Globally, the U.S. has reported the highest number of cases and deaths in the pandemic. The number of Americans who have had the coronavirus (28.2 million) is nearly double that of second-highest India (11 million) and Brazil (10.1 million). Brazil has recorded the second-largest death toll (247,143) while Mexico has recorded the third-largest count (180,536).
“People decades from now are going to be talking about this as a terribly historic milestone in the history of this country, to have these many people to have died from a respiratory-borne infection,” Dr. Anthony Fauci told CNN on Sunday.
According to projections from University of Washington’s Institute for Health Metrics and Evaluation (IHME), an estimated 89,000 more will succumb to the virus by June 1. The IHME estimates that by late May, the virus will kill around 400–500 Americans per day — down from approximately 2,000 daily deaths now.
Data from the Centers for Disease Control and Prevention shows that hospital admission rates have fallen for more than 40 straight days — the numbers of new hospital admissions of COVID-19 patients have decreased by 62% from a peak of 18,006 admissions on Jan. 5 to 6,841 admissions on Feb. 16.
President Biden, Dr. Jill Biden, Vice President Kamala Harris and second gentleman Doug Emhoff gathered just after sunset at the White House for a candle-lighting ceremony. Biden delivered impassioned and deeply contemplative remarks after which a moment of silence was held for the victims of the pandemic.

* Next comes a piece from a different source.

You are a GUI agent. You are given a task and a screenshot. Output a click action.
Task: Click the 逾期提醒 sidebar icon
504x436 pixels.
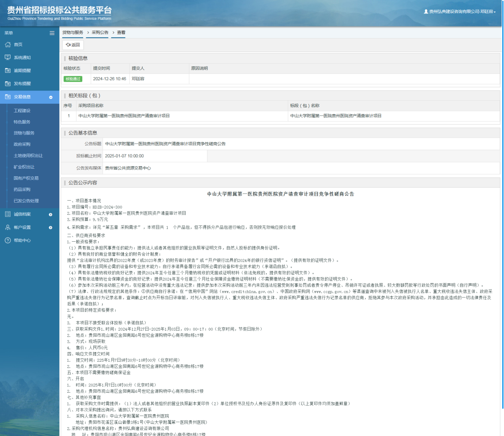click(x=8, y=70)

“The people we lost were extraordinary. They spanned generations,” he said. “Just like that, they took their final breath alone, in America.” The president added, “I know that when you stare at that empty chair around the kitchen table it brings it all back no matter how long ago it happened, as if it just happened that moment.”
The president also expressed optimism, telling Americans: “We will get through this, I promise you.”
During a White House press conference Monday afternoon, Press Secretary Jen Psaki was asked by a reporter if there is any plan for a permanent memorial to the lives lost due to COVID-19. While agreeing with the reporter that it might be a consideration, Psaki noted that there are no immediate plans in the works.
Psaki said Biden ordered all flags on federal property to be lowered to half-staff for the next five days in honor of those who lost the battle with COVID-19.